Qu'il est sorti en compagnie du Prophète (ﷺ) pendant l'année de Khaibar (campagne jusqu'à ce qu'ils atteignent un endroit appelé As-Sahba', la partie inférieure de Khaibar. Ils ont offert la prière d'Asr (là-bas) et le Prophète a demandé la nourriture. Rien d'autre que du Sawiq n'a été apporté au Prophète. Alors, ils l'ont mâché et mangé et bu de l'eau. Après cela, le Prophète(no) se leva, se lava la bouche, et eux aussi se lavèrent la bouche puis offrirent la prière.
Ubayd ibn Isma'il nous a rapporté, Abu Usama nous a rapporté, d'après Hisham, qui a dit : Mon père m'a informé, et Fatima également, d'après Asma (qu'Allah soit satisfait d'elle) : J'ai préparé le sac de nourriture du Messager d'Allah (paix et bénédiction d'Allah sur lui) dans la maison d'Abu Bakr lorsqu'il voulut émigrer vers Médine. Puis elle dit : Nous ne trouvions rien pour attacher son sac de nourriture ni son récipient d'eau. J'ai dit à Abu Bakr : 'Par Allah, je ne trouve rien pour les attacher si ce n'est ma ceinture.' Il dit : 'Fends-la en deux, attache le récipient avec l'une et le sac avec l'autre.' Je le fis donc, et c'est pour cela que je fus appelée Dhat an-Nitaqayn (celle aux deux ceintures).
Chapitre 124: Pour porter le voyage-la nourriture sur l'épaule
حَمْلِ الزَّادِ عَلَى الرِّقَابِ
Jabir bin 'Abdullah a déclaré:" Nous sommes partis, et nous étions trois cents hommes portant notre nourriture de voyage sur nos épaules. Puis nous avons commencé à manger une seule date chacun par jour."Un homme a demandé (Jabir), "O Abu' Abdullah! Comment une personne pourrait-elle être satisfaite d'un seul rendez-vous?"Jabir répondit:" Nous avons réalisé la valeur de cette seule date alors que nous ne pouvions même pas en avoir autant jusqu'à ce que nous atteignions le bord de la mer, quand tout à coup nous avons vu un énorme poisson jeté par la mer. Nous en avons donc mangé autant que nous le souhaitions pendant dix-huit jours."
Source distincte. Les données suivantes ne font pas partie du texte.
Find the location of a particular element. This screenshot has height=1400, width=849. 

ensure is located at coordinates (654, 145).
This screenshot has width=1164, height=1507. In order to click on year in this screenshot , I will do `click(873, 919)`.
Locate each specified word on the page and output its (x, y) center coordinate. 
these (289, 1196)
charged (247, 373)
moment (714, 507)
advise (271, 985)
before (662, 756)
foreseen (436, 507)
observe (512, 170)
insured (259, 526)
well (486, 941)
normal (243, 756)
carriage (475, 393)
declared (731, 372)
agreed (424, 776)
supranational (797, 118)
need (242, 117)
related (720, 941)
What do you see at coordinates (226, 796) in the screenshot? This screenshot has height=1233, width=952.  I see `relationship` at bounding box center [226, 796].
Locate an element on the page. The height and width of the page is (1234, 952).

Chapitre 125: La position d’une femme derrière son frère
إِرْدَافِ الْمَرْأَةِ خَلْفَ أَخِيهَا
Qu’elle a dit : « Ô Messager d’Allah (صلى الله عليه وسلم) ! Vos compagnons reviennent avec la récompense du Hajj et de la Umra, tandis que je reviens avec (la récompense du) Hajj seulement. Il lui dit : « Va, et que 'Abdur-Rahman (c’est-à-dire ton frère) te fasse asseoir derrière lui (sur l’animal). » Il ordonna donc à 'AbdurRahman de la laisser accomplir la 'Umra d’Al-Tan’im. Puis le Prophète (صلى الله عليه وسلم) l’attendit dans la région supérieure de La Mecque jusqu’à son retour.
Le Prophète (صلى الله عليه وسلم) m’a ordonné de laisser 'Aisha s’asseoir derrière moi (sur l’animal) et de la laisser accomplir la 'Umra d’at-Tan’im.
Chapitre 126: L'assise de deux hommes ensemble au-dessus d'un animal à cheval
الاِرْتِدَافِ فِي الْغَزْوِ وَالْحَجِّ
Je chevauchais derrière Abu Talha (sur le même) animal chevauchant et (les compagnons du Prophète) récitaient Talbiya à haute voix pour le Hadj et la ' Umra.